Potluck Theology (Jul-Aug 2003)

By Matt Dabbs

Revealing Christ at the Common Table

by Shelley Nielson
July – August, 2003

When Jesus was at the table with them he took bread, blessed and broke it, and gave it to them.
Then their eyes were opened, and they recognized him (Luke 24:31).

We sang the last verse of “Blest Be the Tie That Binds” and heard the words “You are dismissed,” and we were free to go. It was a Potluck Sunday! For an only child of a single mom the potlucks in the musty basement of the South Burnaby Church of Christ felt, well . . . like what I imagined heaven would be like. There were always lots of desserts, lots of noodles (my mom wasn’t big on pasta—rice and potatoes had more food value), lots of hugs and a kind person to help me jiggle the Jell-o salad onto my plate.

In my memory potluck dinners after church on Sunday were frequent.

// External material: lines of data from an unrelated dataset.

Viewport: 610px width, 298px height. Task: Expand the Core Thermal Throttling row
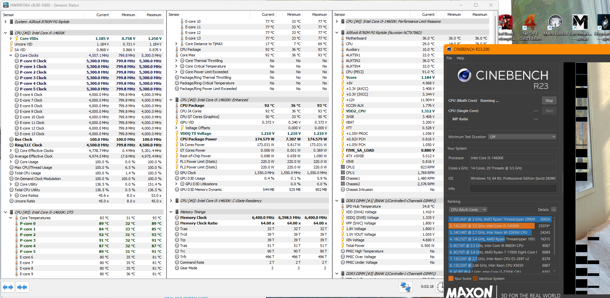point(176,61)
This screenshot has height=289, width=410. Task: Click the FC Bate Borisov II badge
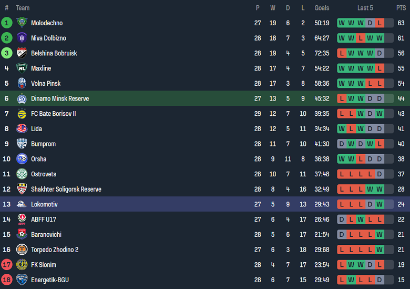click(22, 114)

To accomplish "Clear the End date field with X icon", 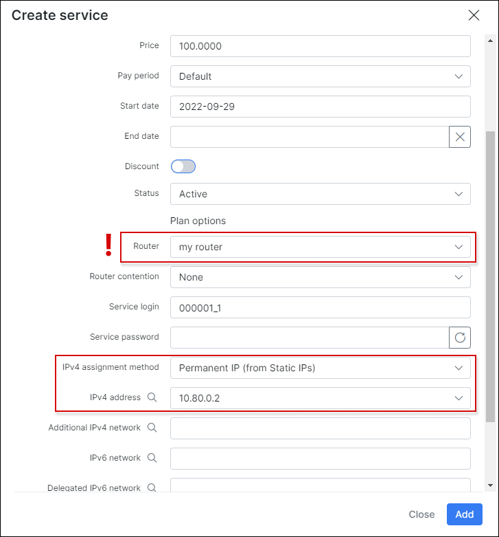I will click(x=460, y=137).
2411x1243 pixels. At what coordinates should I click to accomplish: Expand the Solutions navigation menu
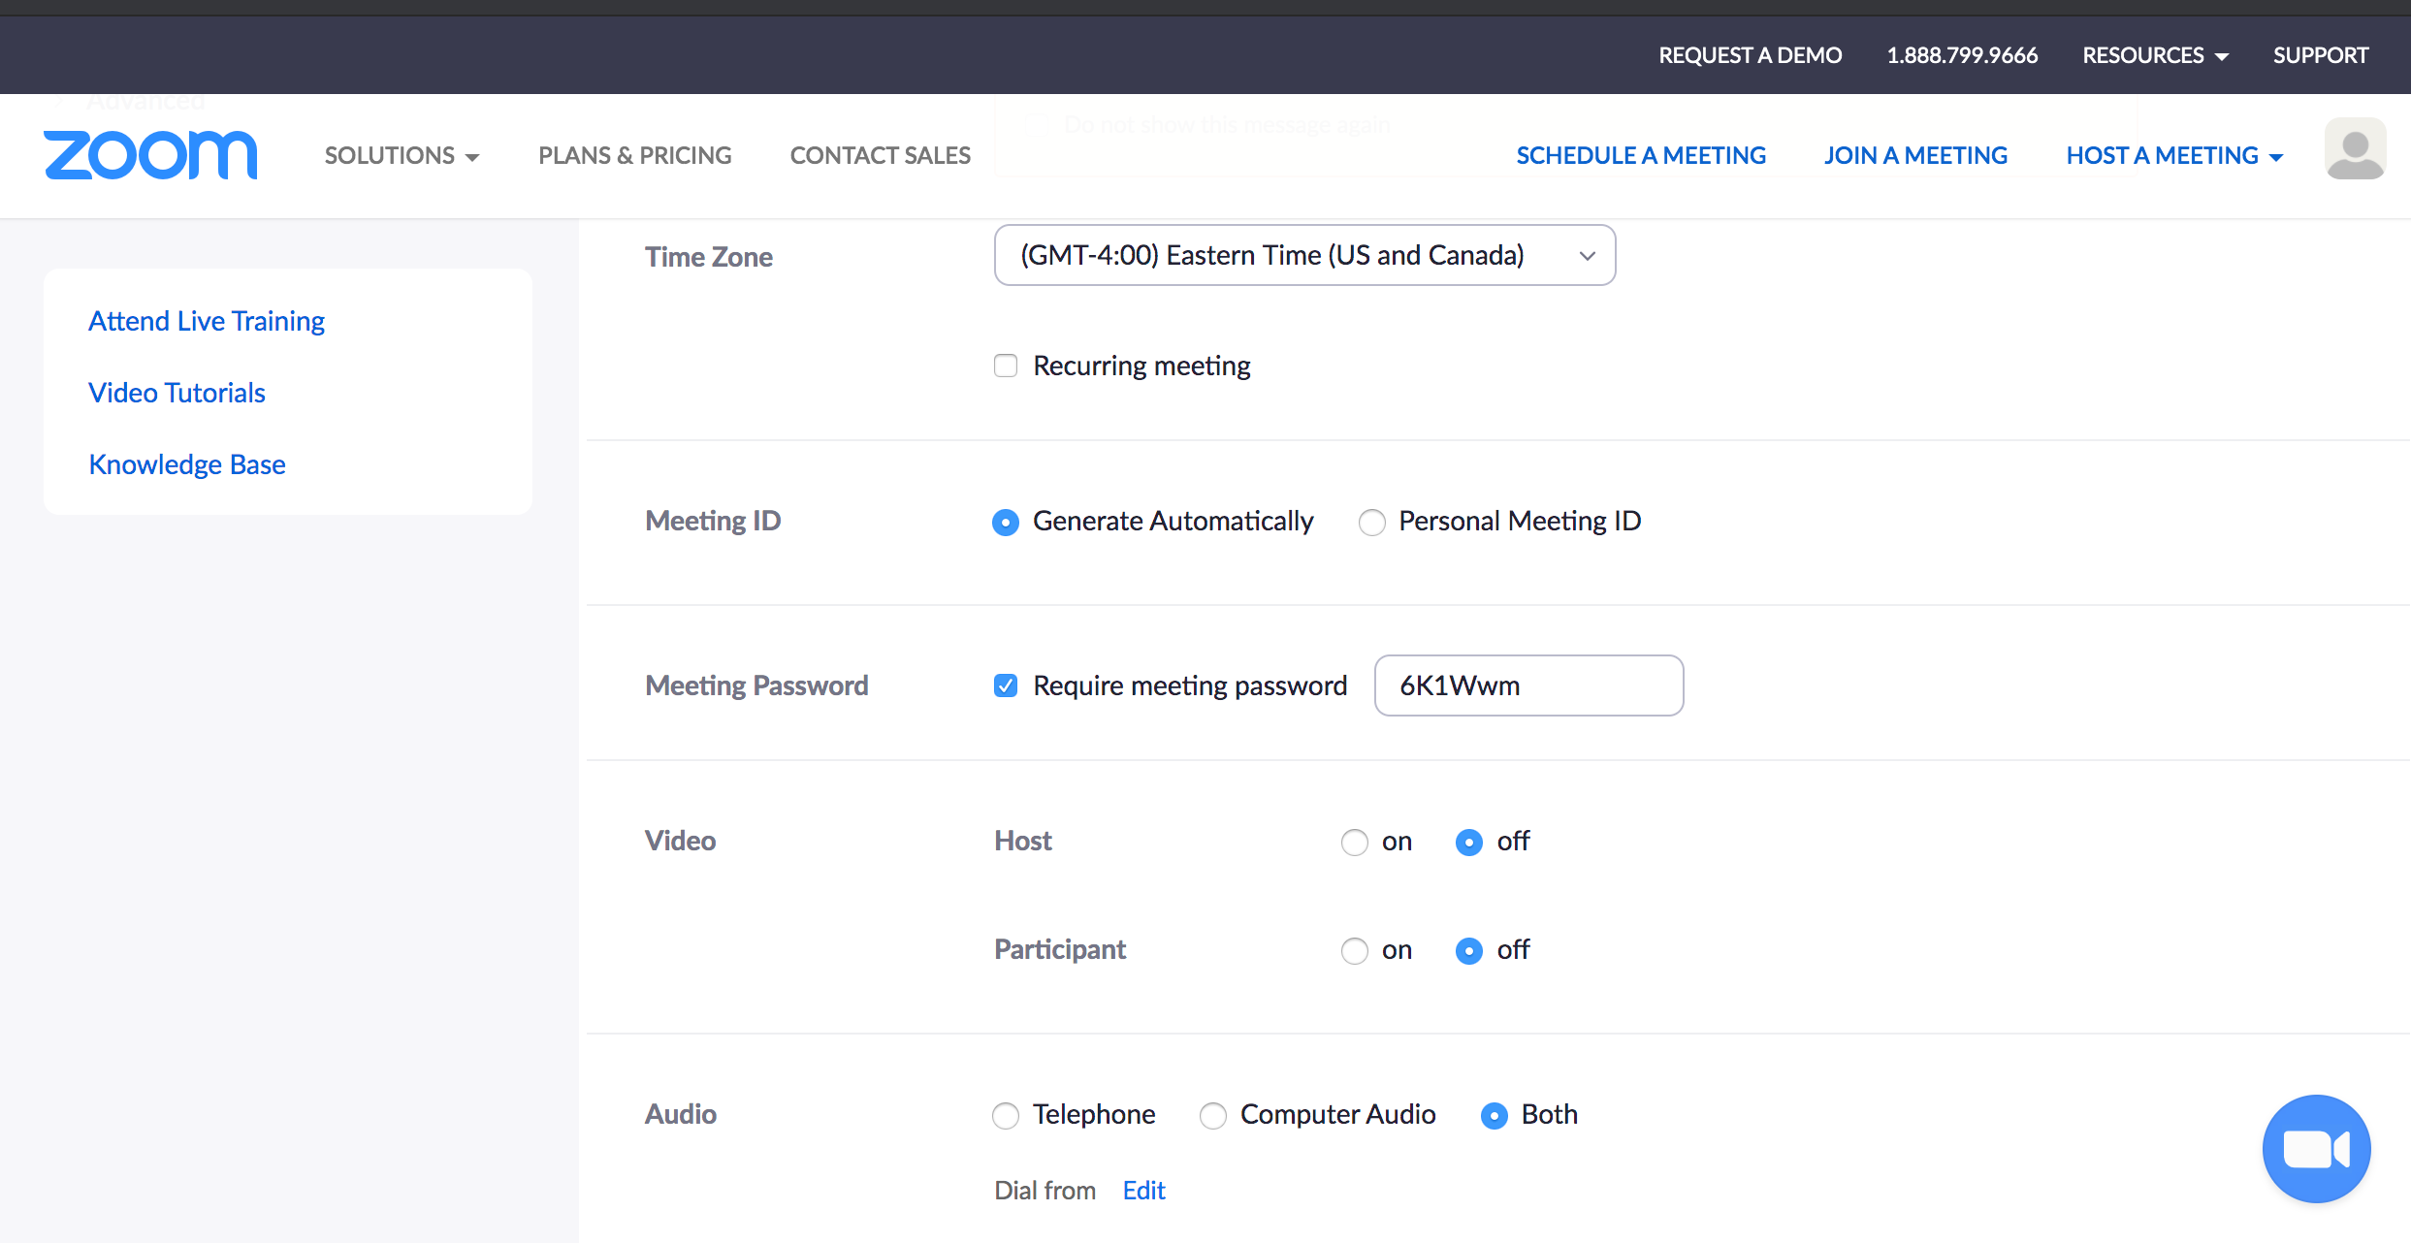[402, 154]
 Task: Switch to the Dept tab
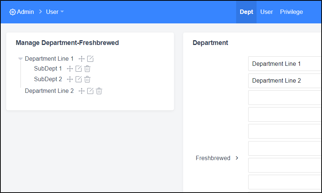click(246, 12)
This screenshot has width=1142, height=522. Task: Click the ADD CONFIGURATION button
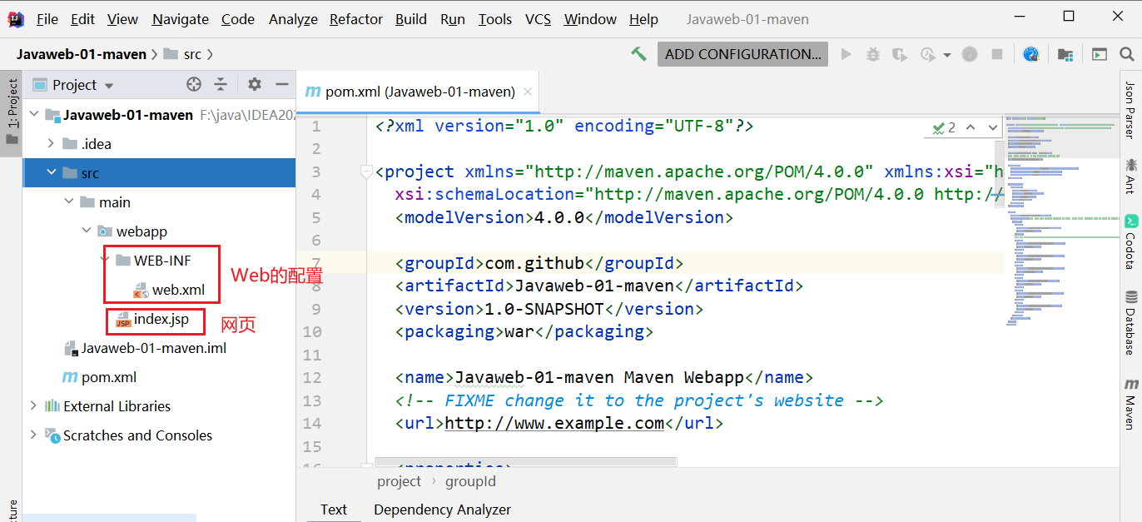[x=742, y=54]
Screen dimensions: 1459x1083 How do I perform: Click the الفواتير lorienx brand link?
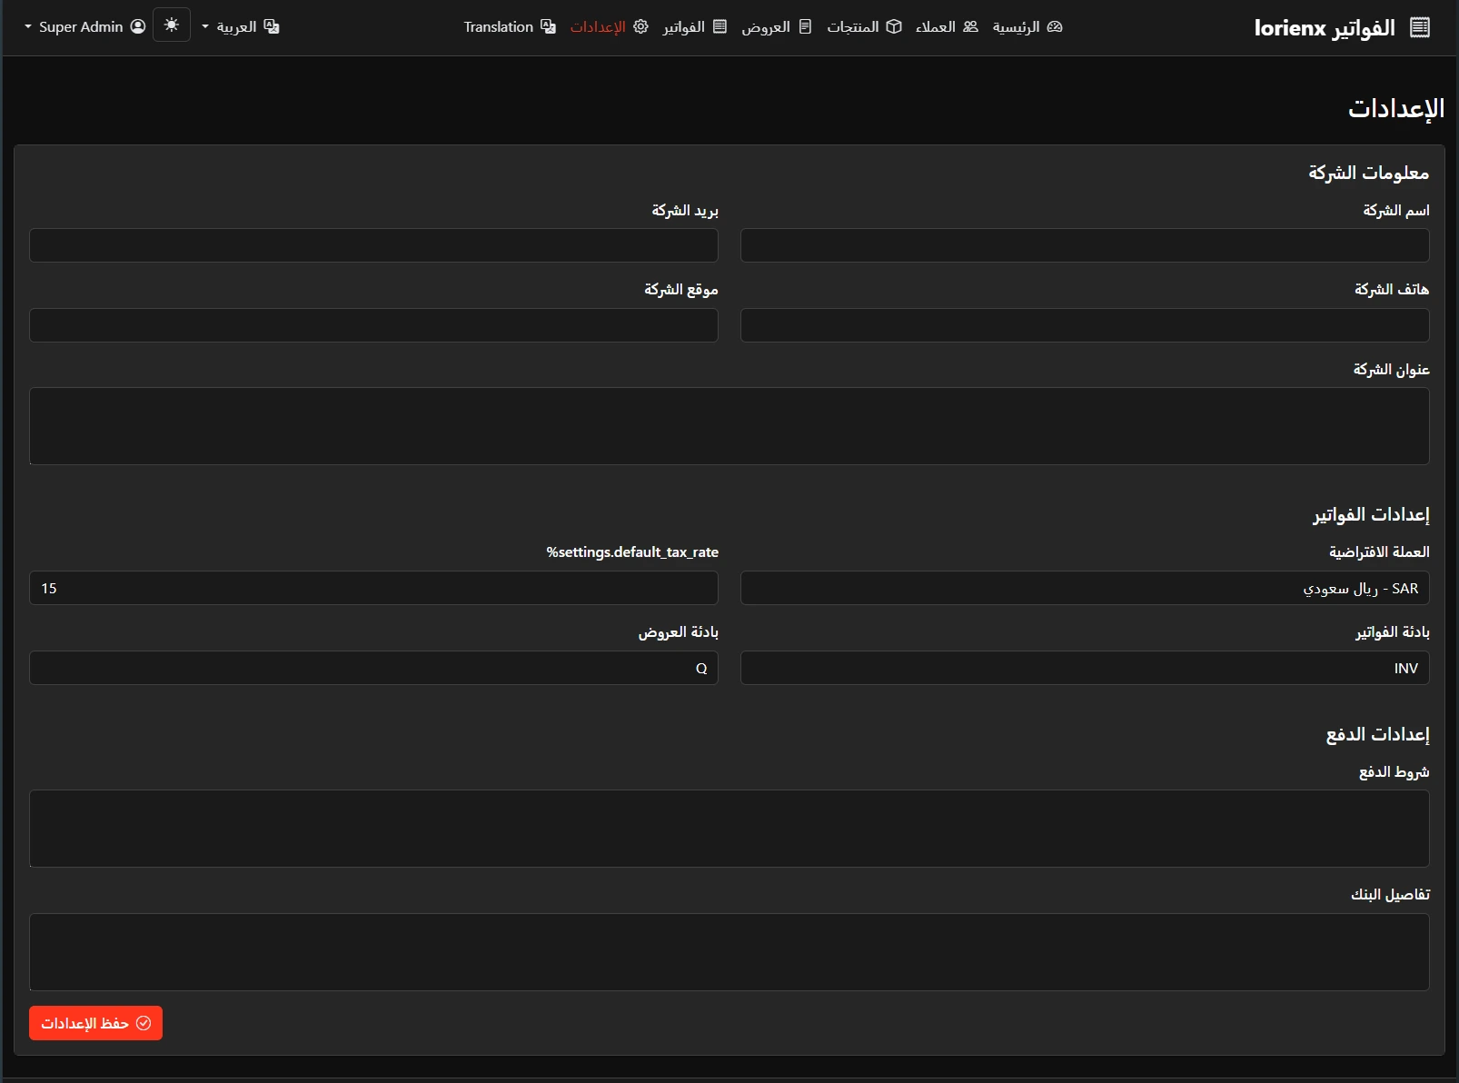pos(1324,28)
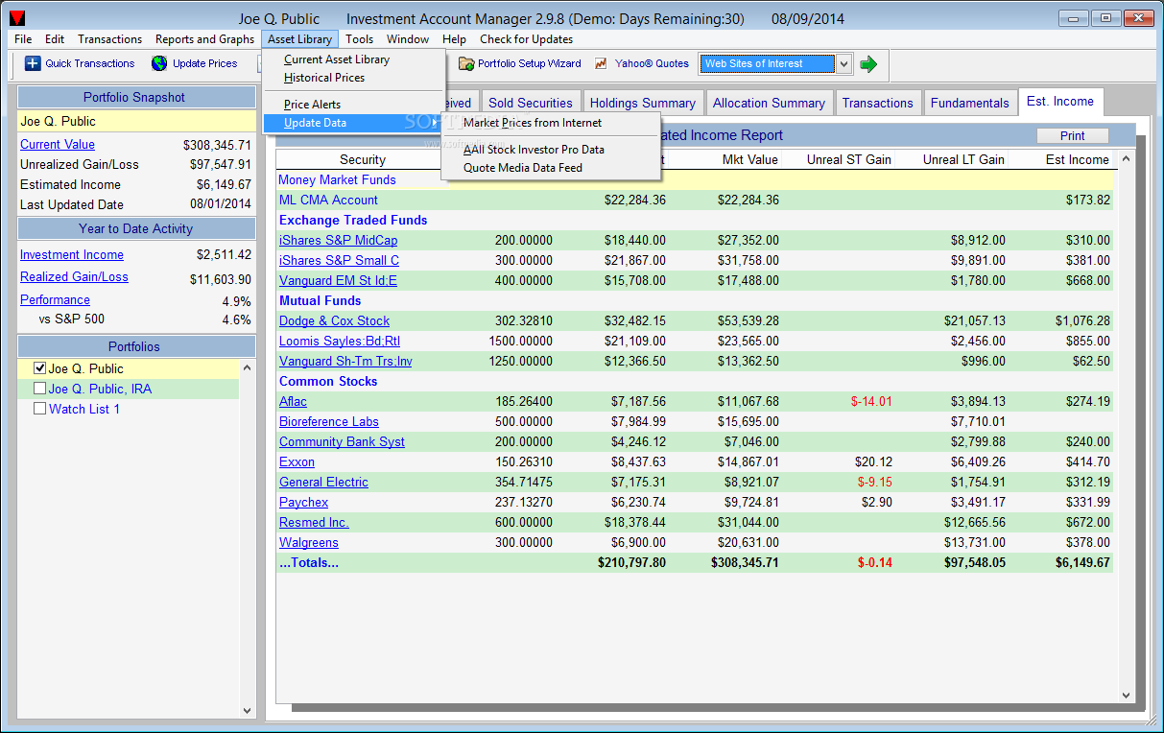Choose Historical Prices from Asset Library menu
The image size is (1164, 733).
pos(324,78)
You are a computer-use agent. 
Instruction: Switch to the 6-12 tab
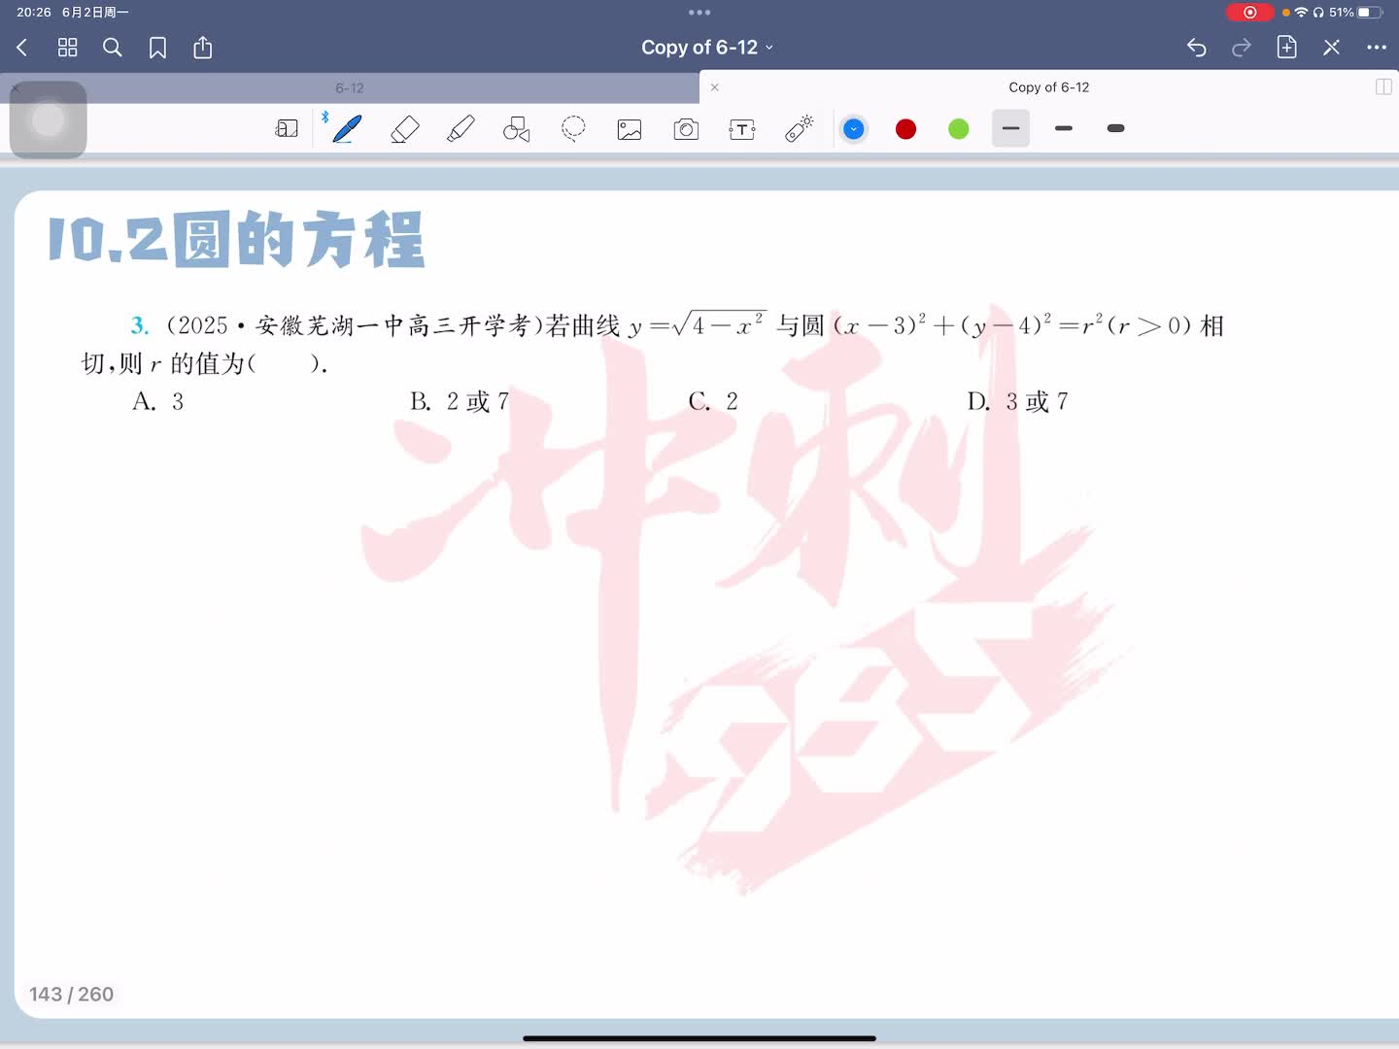[350, 88]
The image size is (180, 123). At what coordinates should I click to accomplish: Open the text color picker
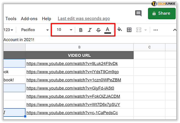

We had potlucks when new people came, potlucks when people left, and I’m pretty sure we had potlucks for no reason at all. As we ate and talked and laughed, I watched strangers become friends and friends become family. These were sacramental occasions when we demonstrated the truth Barbara Brown Taylor describes, that as the body of Christ we are called “to take, bless, break and give the stuff of our own lives.” Yes, food was brought and shared, but more significant than that was the love that was given and received.

I still remember how shocked I was to discover as a college student attending a Christian college, that there were those who believed that potlucks were an inappropriate activity for Christians and that kitchens in church buildings were somehow unpleasing to God. I was incredulous. How could potlucks be offensive to the God who commanded Israel to celebrate with numerous feasts and festivals his saving and sustaining work on their behalf? I couldn’t fathom a theology that separated table fellowship from the gospel. It was and is around a table—partaking of a covenant meal sealed by blood—that the people of God find their identity. At the Passover and then the Lord’s Supper God calls a new people into existence.

As we read through the gospels, I’m struck by the frequency with which Jesus makes his point with bread, or around a table, nourishing both bodies and souls. He sits at tables not only with those who are “honorable” but also with those who bear shame. He tells parables of banquets open to all who will come with pure hearts and clean hands. He describes a heavenly realm to which “people will come from east and west, from north and south to eat, in the kingdom of God” (Luke 13:29).

It seems no coincidence that the church, called to manifest the reign of God, to demonstrate authentic Christian community; has a longstanding history of potlucks, covered dish dinners, Sunday socials — call them what you may. Though we may joke about them, even grumble about the inconvenience, something transcendent happens when people gather around tables. The phenomenon is not unique to ecclesial circles. It seems an inherent part of our human nature to be drawn into relationship by the sharing of a common meal whether simple or elaborate.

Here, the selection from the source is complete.